(Basado en la idea del cuento “La Paciencia de la Tierra” de Tomás Salvador).
El calor era muy intenso. Mi ideal en la próxima hora de vida era estar sentado frente a una cerveza bien fría y un coctel de mariscos. Sin embargo, tenía que cumplir con la jornada y terminar con la zona como agente para obtener los datos del Censo Agropecuario.
Llamé a la puerta de la pequeña casa de teja y bajareque. Un anciano con sombrero de Tierra Caliente salió. Lo saludé y le mencioné mi misión, y él de manera cordial me ofreció una de las dos sillas que sacó de la casa. “Aquí estaremos en lo fresco” comentó. Me ofreció un vaso de agua al que me negué respetuosamente pensando todavía en aguantar un poco más para hacer juego de garganta con la cerveza.
A cada una de las preguntas del cuestionario el anciano respondió rápida y claramente, lo que me permitió desocuparme pronto. Después de agradecerle su tiempo, ya a punto de retirarme me dijo: “Antes de irse permítame decirle algo. A nosotros los viejos lo único que nos queda es hablar. Usted es gente de ciudad y tal vez no lo entienda” –el anciano se agachó, tomó un puño de tierra y lo acercó a su arrugado rostro- “¿Lo ve? es del mismo color que mi piel, en esta misma tierra sembraron nuestros antepasados, los de usted y los míos, con la ayuda de esta tierra se alimentaron nuestros abuelos. ¿Y cómo le agradecemos a la tierra? Le ponemos explosivos, la cubrimos con pavimento, la llenamos de plaguicidas y fertilizantes químicos, le matamos a sus hijos los árboles, la quemamos, la tapamos con montones de basura”

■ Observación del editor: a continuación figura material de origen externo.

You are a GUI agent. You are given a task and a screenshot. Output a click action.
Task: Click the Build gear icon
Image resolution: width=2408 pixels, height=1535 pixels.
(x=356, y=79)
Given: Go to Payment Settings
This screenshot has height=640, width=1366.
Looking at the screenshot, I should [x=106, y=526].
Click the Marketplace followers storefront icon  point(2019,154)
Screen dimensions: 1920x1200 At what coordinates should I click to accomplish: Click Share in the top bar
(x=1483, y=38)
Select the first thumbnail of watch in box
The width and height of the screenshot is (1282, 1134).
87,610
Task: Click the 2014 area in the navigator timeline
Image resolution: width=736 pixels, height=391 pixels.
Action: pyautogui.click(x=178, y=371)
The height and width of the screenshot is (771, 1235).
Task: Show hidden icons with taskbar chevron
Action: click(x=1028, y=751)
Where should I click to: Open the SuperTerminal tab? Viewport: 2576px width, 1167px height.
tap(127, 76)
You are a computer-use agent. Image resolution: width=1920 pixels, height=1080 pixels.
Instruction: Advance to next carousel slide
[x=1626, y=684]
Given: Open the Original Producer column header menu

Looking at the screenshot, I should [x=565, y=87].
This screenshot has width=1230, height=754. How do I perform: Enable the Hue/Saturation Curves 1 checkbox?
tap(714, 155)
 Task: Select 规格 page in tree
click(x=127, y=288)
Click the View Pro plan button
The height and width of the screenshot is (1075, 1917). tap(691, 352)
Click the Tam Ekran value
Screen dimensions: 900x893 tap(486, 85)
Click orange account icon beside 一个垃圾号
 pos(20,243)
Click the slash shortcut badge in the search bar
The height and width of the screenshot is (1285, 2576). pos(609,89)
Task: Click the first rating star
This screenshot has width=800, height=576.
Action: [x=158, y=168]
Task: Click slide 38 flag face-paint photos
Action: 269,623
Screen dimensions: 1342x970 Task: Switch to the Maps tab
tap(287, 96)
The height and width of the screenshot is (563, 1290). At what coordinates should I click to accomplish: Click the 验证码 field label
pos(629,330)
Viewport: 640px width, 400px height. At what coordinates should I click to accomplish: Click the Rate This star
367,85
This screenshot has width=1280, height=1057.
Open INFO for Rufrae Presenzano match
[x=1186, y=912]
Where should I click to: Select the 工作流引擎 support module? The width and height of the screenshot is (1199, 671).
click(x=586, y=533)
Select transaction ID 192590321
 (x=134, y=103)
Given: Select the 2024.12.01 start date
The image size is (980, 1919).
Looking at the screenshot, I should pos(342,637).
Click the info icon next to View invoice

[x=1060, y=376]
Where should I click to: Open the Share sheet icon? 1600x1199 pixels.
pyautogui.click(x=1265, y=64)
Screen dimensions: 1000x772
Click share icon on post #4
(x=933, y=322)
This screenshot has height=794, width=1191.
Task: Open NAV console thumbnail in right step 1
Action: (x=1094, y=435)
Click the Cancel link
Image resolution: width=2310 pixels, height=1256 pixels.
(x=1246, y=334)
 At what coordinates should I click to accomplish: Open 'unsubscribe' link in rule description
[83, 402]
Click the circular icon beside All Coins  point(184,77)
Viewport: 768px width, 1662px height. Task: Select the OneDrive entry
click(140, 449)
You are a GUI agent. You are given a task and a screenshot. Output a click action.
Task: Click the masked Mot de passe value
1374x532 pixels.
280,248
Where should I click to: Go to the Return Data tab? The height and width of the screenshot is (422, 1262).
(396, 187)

–el viejo me estaba dando un obligado discurso en el momento justo que mis tripas chillaban de hambre y sed- “¿Y sabe qué pasará pronto?” –Continuó el anciano-, “la Naturaleza se vengará.
Falta poco para que llegue el momento en que sembraremos y nada cosecharemos, que la tierra no nos responderá. Entonces comprenderemos el daño que le hemos hecho y vamos a querer regarla con lágrimas de arrepentimiento… pero será muy tarde. Sí, para ese tiempo la paciencia de la Naturaleza se habrá agotado y empezará su venganza. No habrá pastura para nuestro ganado, ni cereales para nuestros hijos, y poco a poco moriremos de hambre”.
El tiempo pareció detenerse. Las últimas palabras del viejo campesino me habían dado una fuerte sacudida. Las tremendas frases futuristas se habían quedado grabadas en mi mente. Mis deseos de cervezas y mariscos habían desparecido como por arte de magia. Yo había comprendido el mensaje de ese hombre de campo, el fondo de su discurso, la idea que escondían sus palabras. Sí, el anciano quería decirme que la Naturaleza es infinitamente paciente, que nunca se vengará mientras haya una mano que siembre y recoja el maíz y el frijol, que ella corresponderá la fe a la mano que ponga una semilla en la tierra, que ella nunca nos destruirá, que seremos nosotros con nuestras guerras, con nuestros pesticidas, con nuestro progreso no planeado, con nuestros odios y envidias los que nos destruiremos. Y yo no quiero que esto suceda, ni en esta generación ni en ninguna otra.
Quiero que el ritual continúe, quiero ser parte de la paciencia de la Naturaleza.